## Extrait à lire
□ □ □

Autrement dit, le juge n’a pas tout à fait le pouvoir de mettre fin aux rétentions illégales si c’est le préfet qui commet l’illégalité. Si la loi Besson a corrigé les effets de cette jurisprudence en soumettant au contrôle effectif du juge administratif, qui doit alors statuer dans un délai de soixante-douze heures sur la légalité de la décision de placement en rétention, il n’en demeure pas moins que sur le plan des principes le juge judiciaire est affecté d’un handicap sérieux ; « un roi sans trône et sans pouvoir  » comme aimait le rappeler un juge des libertés et de la détention exerçant au tribunal de grande instance de Paris.

En effet, la possibilité de faire un recours devant le juge administratif ne règle pas la question de l’impuissance du juge judiciaire. Supposons que, pour une raison quelconque, un étranger placé en rétention ne saisisse pas le juge administratif dans le délai de quarante-huit heures qui lui est imparti, il devra attendre cinq jours avant d’être présenté au juge des libertés et de la détention. Ce dernier pourra constater que les cinq premiers jours de rétention étaient parfaitement arbitraires, sans pouvoir toutefois mettre un terme à cette mesure. Pire encore, il devra prolonger cette rétention pourtant illégale.

□ □ □

## Données fournies
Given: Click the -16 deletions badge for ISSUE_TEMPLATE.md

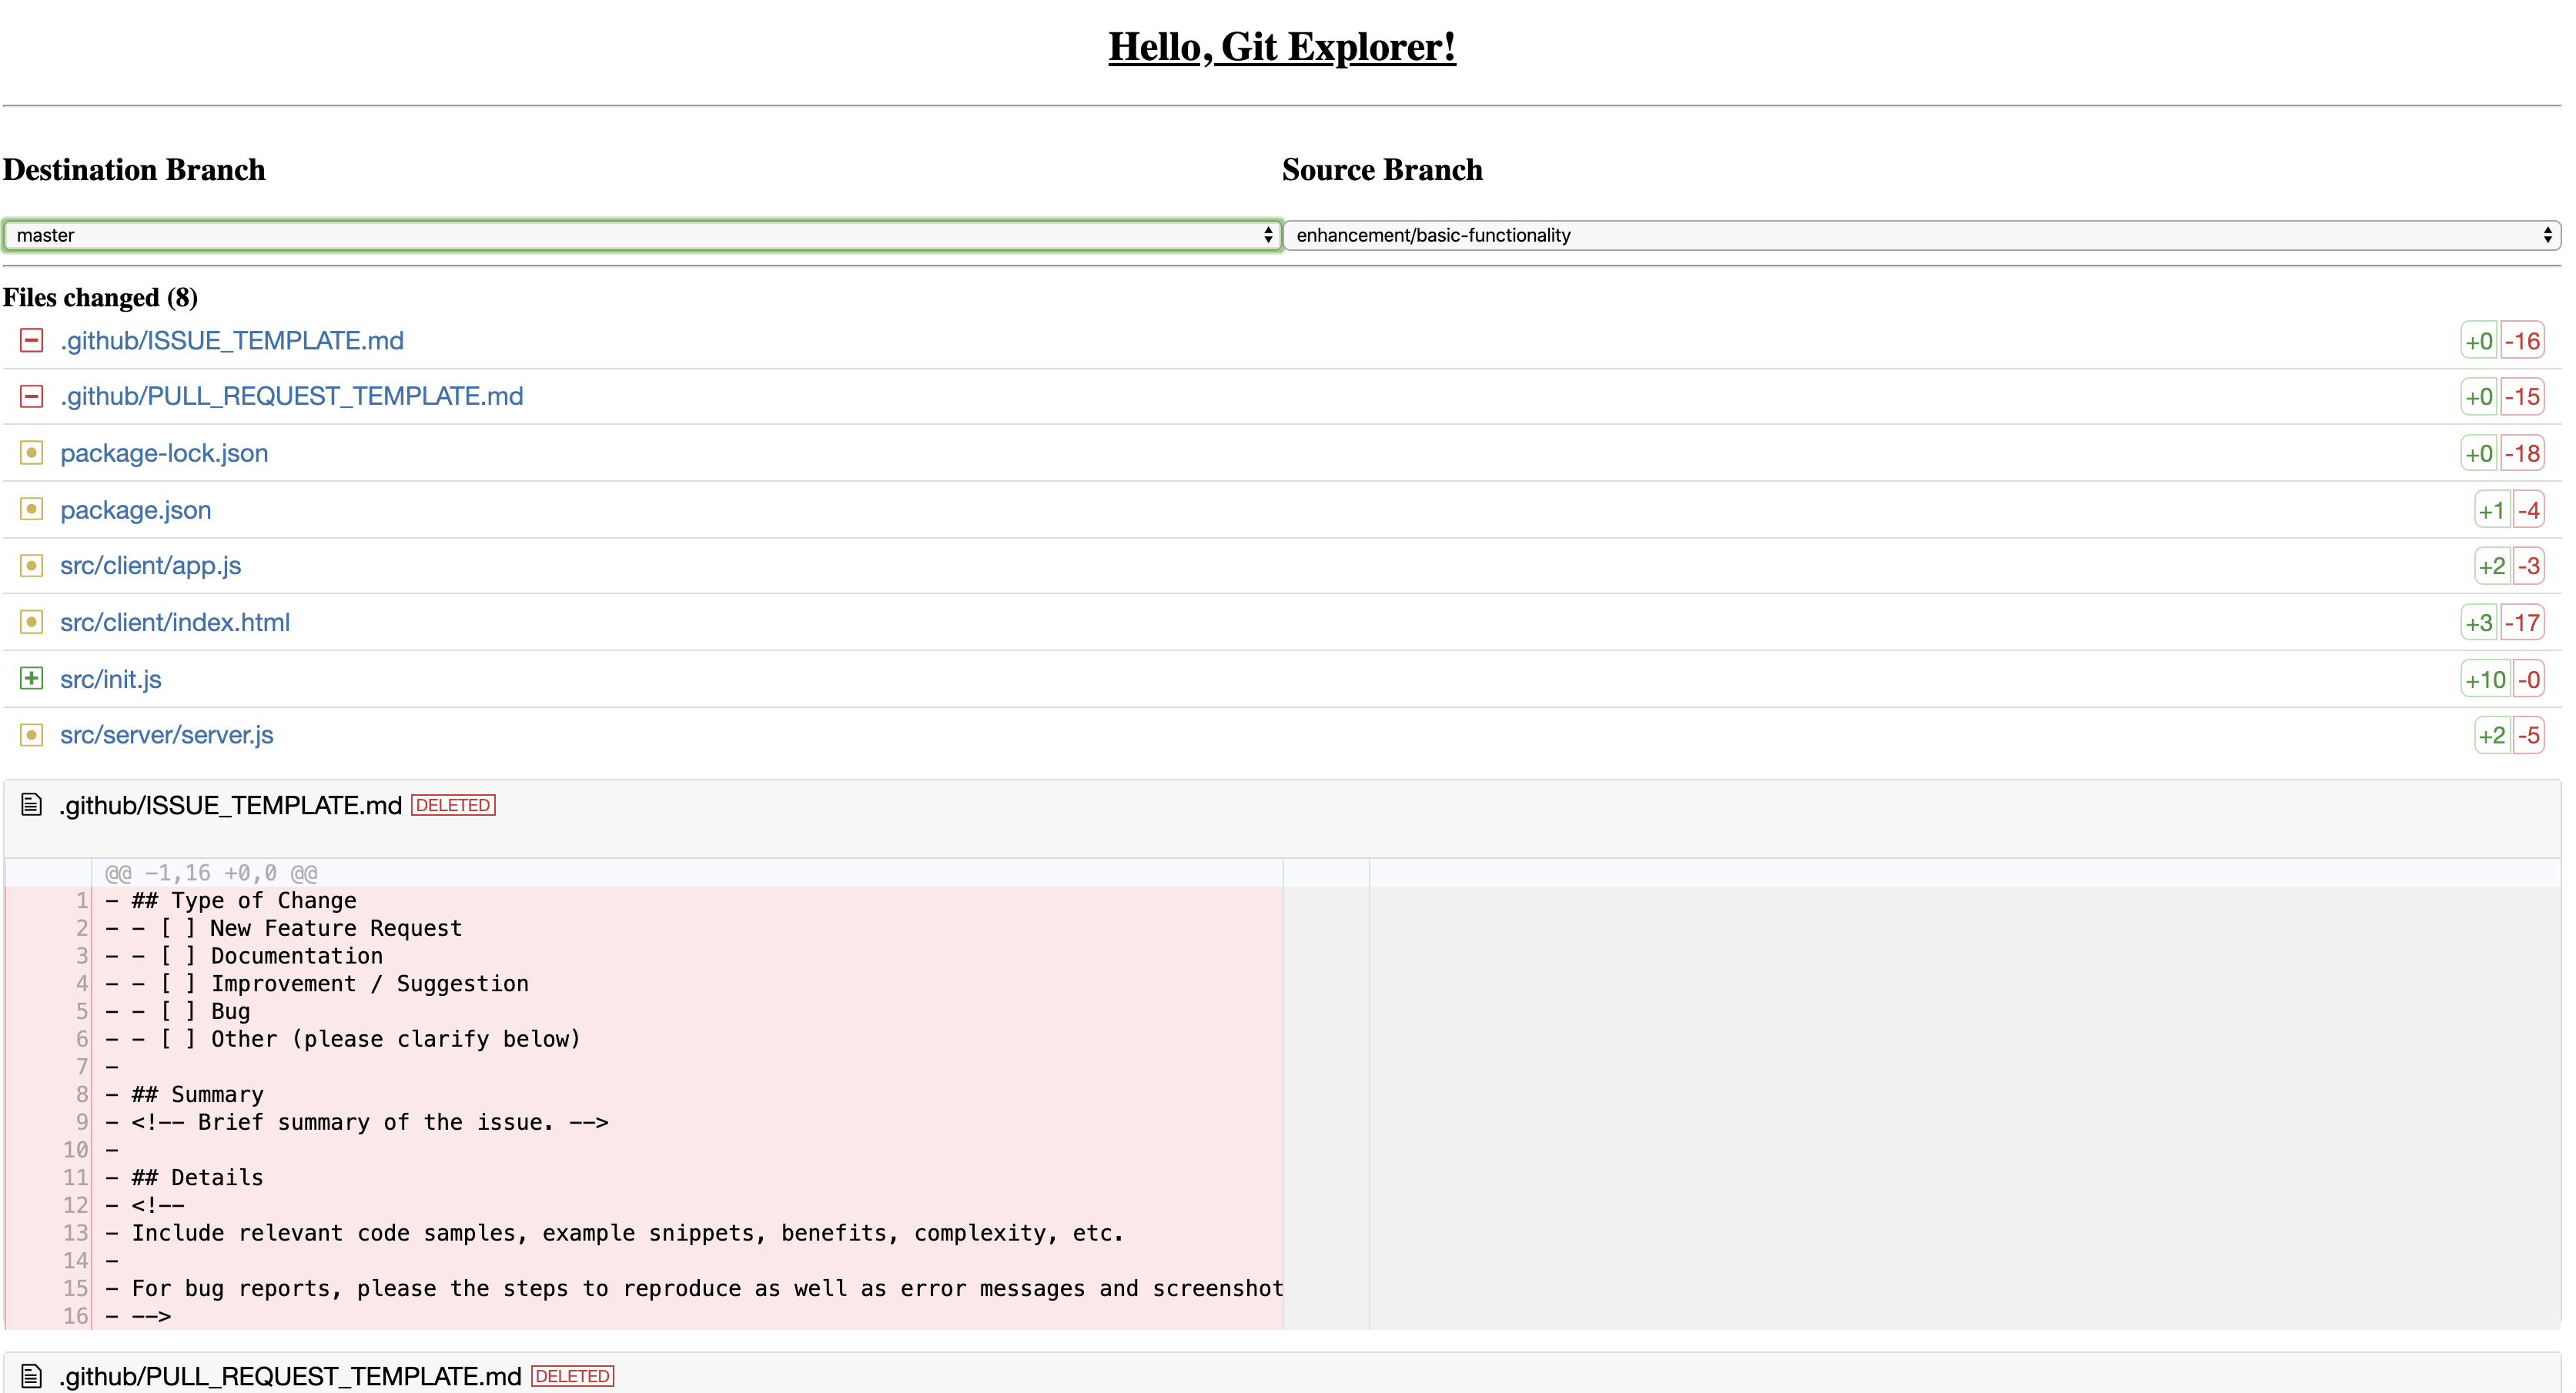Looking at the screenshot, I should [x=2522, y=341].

□ □ □

## Travail à faire
[1] D'après l'extrait sur la rétention des étrangers, dans quel délai le juge administratif doit-il statuer sur la légalité de la décision de placement en rétention ?
[2] Poursuivez l'extrait sur la rétention des étrangers en reprenant juste après sa dernière phrase.

## Résultats des consignes
[1] Il doit statuer dans un délai de soixante-douze heures.

[2]
Insécurité juridique

Bien que la marge de manœuvre de ce « petit juge » dont la présence est imposée par le Conseil constitutionnel soit assez étroite, elle a été considérée par le législateur comme un obstacle majeur à la réalisation des desseins présidentiels sous le règne de Nicolas Sarkozy. Ainsi, peut-on lire sous la plume de Thierry Mariani, dans un rapport qu’il déposa au bureau de l’Assemblée nationale en préparation à la discussion sur la loi Besson : « Il est manifeste que tous les juges des libertés et de la détention n’ont pas la même vision de leur rôle : alors que beaucoup concentrent leur intervention sur ce qui la justifie, c’est-à-dire la nécessité ou non de priver une personne de sa liberté, certains autres ont une vision maximaliste de leur rôle [2]. » Cette petite phrase, qui masque à peine le désir de mettre les juges aux ordres, pose une question fondamentale, celle de l’insécurité juridique résultant de l’institution du juge unique.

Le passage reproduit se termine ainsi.